Aufgaben:
(1) Nennen Sie alle Staaten, die im Textauszug über die nordkoreanischen Kriegsgefangenen vorkommen.
(2) Wie viele nordkoreanische Soldaten sind laut dem Textauszug über die nordkoreanischen Kriegsgefangenen schätzungsweise anwesend?
(3) Schreiben Sie den Textauszug über die nordkoreanischen Kriegsgefangenen im Anschluss an seinen letzten Satz weiter.

Textauszug:
───

Die Festnahme zweier nordkoreanischer Soldaten wird der Ukraine kaum helfen, glaubt Daniel Säwert
Prestigeerfolg für Wolodymyr Selenskyj. Am Wochenende verkündete der ukrainische Präsident, dass seine Armee zwei Soldaten aus Nordkorea gefangengenommen habe. Leicht sei das nicht gewesen, schreibt Selenskyj auf Telegram, tun doch Russland und Nordkorea alles dafür, die Anwesenheit von schätzungsweise 10 000 Soldaten geheimzuhalten. Das Geheimnis war aber schon seit Längerem ein offenes. Dennoch hat sich Kiew bemüht, zu beweisen, was bereits alle wussten.
Die Jagd nach den Nordkoreanern glich dem Versuch, ein seltenes mythisches Wildtier zu fangen, bei dem man nicht weiß, wie es sich in der Zivilisation verhält oder ob es überhaupt überleben kann. Ukrainische Propaganda von pornosüchtigen und saufenden Soldaten verstärkte das Bild des mysteriösen wilden Nordkoreaners in ungewohnter Umgebung nur noch mehr.
Erster Kriegsgefangener stirbt im Gewahrsam
Ende Dezember misslang ein erster Versuch der Enttarnung, als ein gefangengenommener Soldat kurz darauf starb. Nun also der Erfolg. Die beiden Kim-Krieger, derer man jetzt habhaft wurde, seien zwar verletzt, würden aber überleben, betonte Selenskyj. Dank ukrainischer medizinischer Hilfe.
Kiew muss den Soldaten aber mehr als reine medizinische Hilfe zukommen lassen. Auf der Welle des Erfolges hat der Geheimdienst Fotos und Videos veröffentlicht, in denen beide Nordkoreaner unverpixelt zu sehen sind. Das war bereits im Dezember der Fall. Dieses Vorführen, zumal sichtlich verängstigter Kriegsgefangener, die möglicherweise nicht einmal wissen, wo sie sich genau befinden, ist nicht vereinbar mit dem Kriegsrecht.

───

Erfasste Daten:
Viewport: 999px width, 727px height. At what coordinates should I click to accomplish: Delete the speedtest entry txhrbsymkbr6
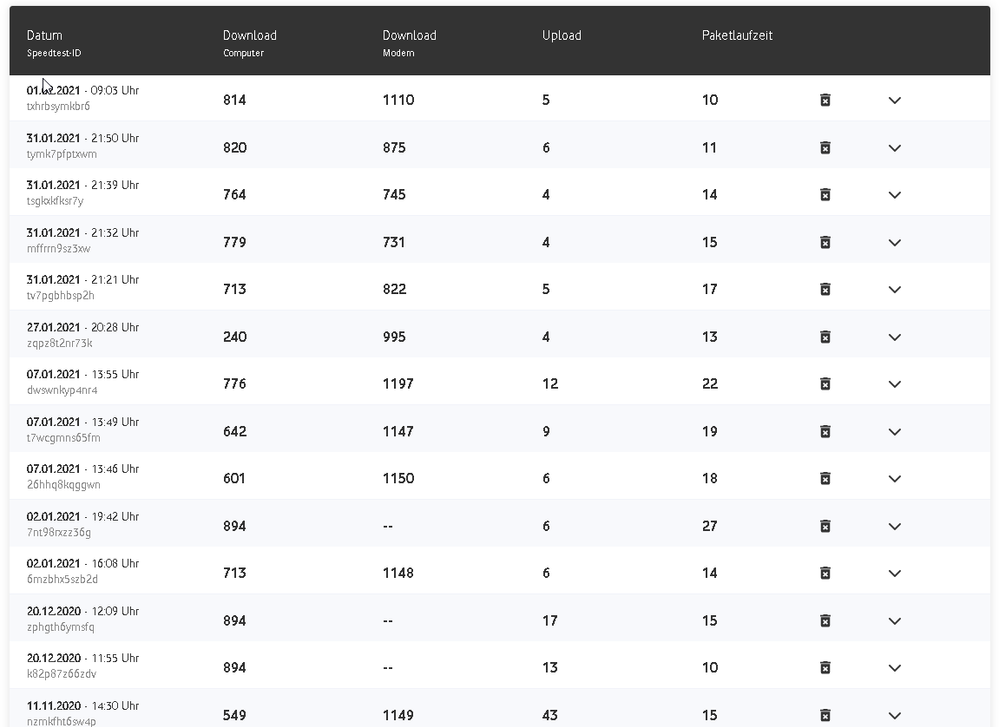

───

Lösungen:
(1) Ukraine, Nordkorea, Russland

(2) Schätzungsweise 10 000 Soldaten.

(3)
Kiew hat Gefangene schon früher vorgeführt
Bereits kurz nach dem Beginn der russischen Invasion veröffentlichte die Ukraine im Frühjahr und Sommer 2022 etliche solcher Bilder und Videos und stellte die Praxis erst nach heftiger internationaler Kritik ein. Auch den jetzigen beiden Soldaten steht das Recht auf Anonymität zu. Zumal in einem Land, dass erklärtermaßen für europäische Rechte und Werte kämpft.
Die Ukraine muss sich fragen, was nach der propagandistischen Ausschlachtung kommen soll. Südkoreas Geheimdienstler sind bereits in Kiew und befragen die beiden Nordkoreaner. Sie dürften vor allem an Erkenntnissen für das politische Geschehen auf der eigenen Halbinsel interessiert sein. Mehr Militärhilfe, die Kiew fordert, steht indes nicht in Aussicht. Auch von den Europäern wird kaum etwas zu holen sein. Zumal die Soldaten auf russischem Staatsgebiet gefangengenommen wurden, wo sie sich völkerrechtlich aufhalten dürfen.
Kiew wird aus den Nordkoreanern kaum Kapital schlagen können
Niemand wird dies als Anlass nehmen, seine Truppen in die Ukraine zu schicken. Auch Wladimir Putin wird seine Aggression nicht einstellen. Noch schlimmer. Die Ukraine wird in der Region Kursk immer mehr zurückgedrängt. Bricht die Front dort zusammen, stehen bis zu 60 000 Soldaten vor der Großstadt Sumy. Dann könnten auch Nordkoreaner in die Ukraine einmarschieren und würden die Situation wirklich verändern. Bleibt zu hoffen, dass dieses Szenario nicht eintreten wird.